*Directions for this task*
Please copy out each line of the listing that contains the word "target".

*Task inputs*
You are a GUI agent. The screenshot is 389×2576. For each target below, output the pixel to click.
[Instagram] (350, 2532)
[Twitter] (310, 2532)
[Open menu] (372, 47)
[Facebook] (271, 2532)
...
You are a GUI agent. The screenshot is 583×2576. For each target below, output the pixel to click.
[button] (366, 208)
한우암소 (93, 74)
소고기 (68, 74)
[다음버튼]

*Problem solution*
You are a GUI agent. The screenshot is 389×2576. For each target below, output the pixel to click.
You are a GUI agent. The screenshot is 583×2576. For each target below, output the pixel to click.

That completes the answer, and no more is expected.